▸ **WHAT YOU WILL DO**: Give again, word for word, every line in the entries below from the line with "Podcast (1308, 1683)" up to and including the line with "Performance & Rankings (253, 150)", and no other line.

Saved entries:
- Opening Delimiter -
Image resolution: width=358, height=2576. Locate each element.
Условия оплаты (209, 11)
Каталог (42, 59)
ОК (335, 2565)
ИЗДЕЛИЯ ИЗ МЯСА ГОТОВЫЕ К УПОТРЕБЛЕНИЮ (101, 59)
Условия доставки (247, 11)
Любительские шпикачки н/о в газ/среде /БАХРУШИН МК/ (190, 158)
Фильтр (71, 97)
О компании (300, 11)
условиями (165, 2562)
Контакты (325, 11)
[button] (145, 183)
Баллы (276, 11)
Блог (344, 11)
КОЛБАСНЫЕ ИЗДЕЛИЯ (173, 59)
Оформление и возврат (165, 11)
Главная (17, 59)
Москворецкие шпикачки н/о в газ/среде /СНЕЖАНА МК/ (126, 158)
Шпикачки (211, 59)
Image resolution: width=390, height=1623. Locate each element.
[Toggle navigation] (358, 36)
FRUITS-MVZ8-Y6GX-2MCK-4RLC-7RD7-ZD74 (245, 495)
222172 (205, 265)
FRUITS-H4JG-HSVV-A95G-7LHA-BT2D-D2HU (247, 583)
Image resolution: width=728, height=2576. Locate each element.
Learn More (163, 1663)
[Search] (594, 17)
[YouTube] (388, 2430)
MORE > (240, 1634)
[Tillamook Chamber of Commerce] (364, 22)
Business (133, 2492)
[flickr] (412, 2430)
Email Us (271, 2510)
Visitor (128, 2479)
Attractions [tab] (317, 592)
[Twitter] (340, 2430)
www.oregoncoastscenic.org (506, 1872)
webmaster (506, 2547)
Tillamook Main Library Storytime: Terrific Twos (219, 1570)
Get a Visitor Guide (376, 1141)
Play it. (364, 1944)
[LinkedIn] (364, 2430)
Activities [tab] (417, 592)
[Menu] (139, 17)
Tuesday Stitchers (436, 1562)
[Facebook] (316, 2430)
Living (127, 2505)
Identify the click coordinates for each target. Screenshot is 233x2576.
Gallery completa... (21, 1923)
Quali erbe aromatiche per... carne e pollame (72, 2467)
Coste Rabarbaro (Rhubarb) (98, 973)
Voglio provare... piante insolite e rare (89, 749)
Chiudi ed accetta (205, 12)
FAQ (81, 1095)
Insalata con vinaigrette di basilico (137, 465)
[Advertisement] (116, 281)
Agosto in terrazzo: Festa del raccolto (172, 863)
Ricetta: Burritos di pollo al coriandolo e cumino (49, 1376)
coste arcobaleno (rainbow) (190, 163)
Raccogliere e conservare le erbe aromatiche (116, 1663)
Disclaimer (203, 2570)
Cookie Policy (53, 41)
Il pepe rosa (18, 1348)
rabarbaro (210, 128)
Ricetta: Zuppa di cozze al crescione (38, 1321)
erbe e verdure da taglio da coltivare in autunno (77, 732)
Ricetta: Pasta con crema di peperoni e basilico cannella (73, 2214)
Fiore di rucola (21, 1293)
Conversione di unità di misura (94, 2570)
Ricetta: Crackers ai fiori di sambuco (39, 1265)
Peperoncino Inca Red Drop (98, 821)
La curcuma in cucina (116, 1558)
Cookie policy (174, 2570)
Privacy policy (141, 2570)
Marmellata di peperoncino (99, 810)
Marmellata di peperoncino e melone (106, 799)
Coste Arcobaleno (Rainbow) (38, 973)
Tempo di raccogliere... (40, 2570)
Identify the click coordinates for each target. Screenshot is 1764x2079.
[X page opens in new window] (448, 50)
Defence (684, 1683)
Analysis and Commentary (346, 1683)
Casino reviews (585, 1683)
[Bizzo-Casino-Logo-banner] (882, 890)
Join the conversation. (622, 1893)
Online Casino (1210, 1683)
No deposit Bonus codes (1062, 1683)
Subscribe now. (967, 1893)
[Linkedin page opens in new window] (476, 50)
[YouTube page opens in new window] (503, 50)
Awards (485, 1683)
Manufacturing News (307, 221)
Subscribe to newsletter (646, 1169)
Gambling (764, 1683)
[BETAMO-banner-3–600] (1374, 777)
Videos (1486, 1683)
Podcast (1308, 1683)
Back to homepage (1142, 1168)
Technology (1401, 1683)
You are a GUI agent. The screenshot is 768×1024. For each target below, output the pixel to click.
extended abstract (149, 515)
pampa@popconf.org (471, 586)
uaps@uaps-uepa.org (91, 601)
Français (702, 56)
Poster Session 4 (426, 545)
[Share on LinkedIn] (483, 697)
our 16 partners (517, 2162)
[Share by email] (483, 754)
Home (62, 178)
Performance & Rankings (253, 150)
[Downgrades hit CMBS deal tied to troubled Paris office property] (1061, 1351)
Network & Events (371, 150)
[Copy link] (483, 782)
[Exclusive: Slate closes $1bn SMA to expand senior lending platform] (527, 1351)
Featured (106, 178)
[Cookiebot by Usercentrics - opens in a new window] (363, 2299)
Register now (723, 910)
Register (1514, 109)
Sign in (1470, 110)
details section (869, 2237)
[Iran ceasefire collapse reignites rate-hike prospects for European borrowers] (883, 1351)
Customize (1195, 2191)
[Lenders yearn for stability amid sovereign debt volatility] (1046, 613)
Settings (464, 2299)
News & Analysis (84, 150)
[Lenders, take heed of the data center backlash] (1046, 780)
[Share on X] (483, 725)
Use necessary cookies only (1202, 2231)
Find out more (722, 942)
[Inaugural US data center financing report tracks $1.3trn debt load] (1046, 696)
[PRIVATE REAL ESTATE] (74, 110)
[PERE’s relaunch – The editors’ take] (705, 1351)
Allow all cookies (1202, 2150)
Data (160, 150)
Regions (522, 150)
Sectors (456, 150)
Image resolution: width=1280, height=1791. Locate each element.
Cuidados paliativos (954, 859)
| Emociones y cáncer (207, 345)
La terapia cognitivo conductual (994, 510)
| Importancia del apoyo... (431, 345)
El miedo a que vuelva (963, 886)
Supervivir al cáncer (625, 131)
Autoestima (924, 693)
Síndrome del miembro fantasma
- Closing Delimiter -
▸ **SOLUTION TO THIS PROBLEM**:
Podcast (1308, 1683)
Back to homepage (1142, 1168)
Technology (1401, 1683)
You are a GUI agent. The screenshot is 768×1024. For each target below, output the pixel to click.
extended abstract (149, 515)
pampa@popconf.org (471, 586)
uaps@uaps-uepa.org (91, 601)
Français (702, 56)
Poster Session 4 (426, 545)
[Share on LinkedIn] (483, 697)
our 16 partners (517, 2162)
[Share by email] (483, 754)
Home (62, 178)
Performance & Rankings (253, 150)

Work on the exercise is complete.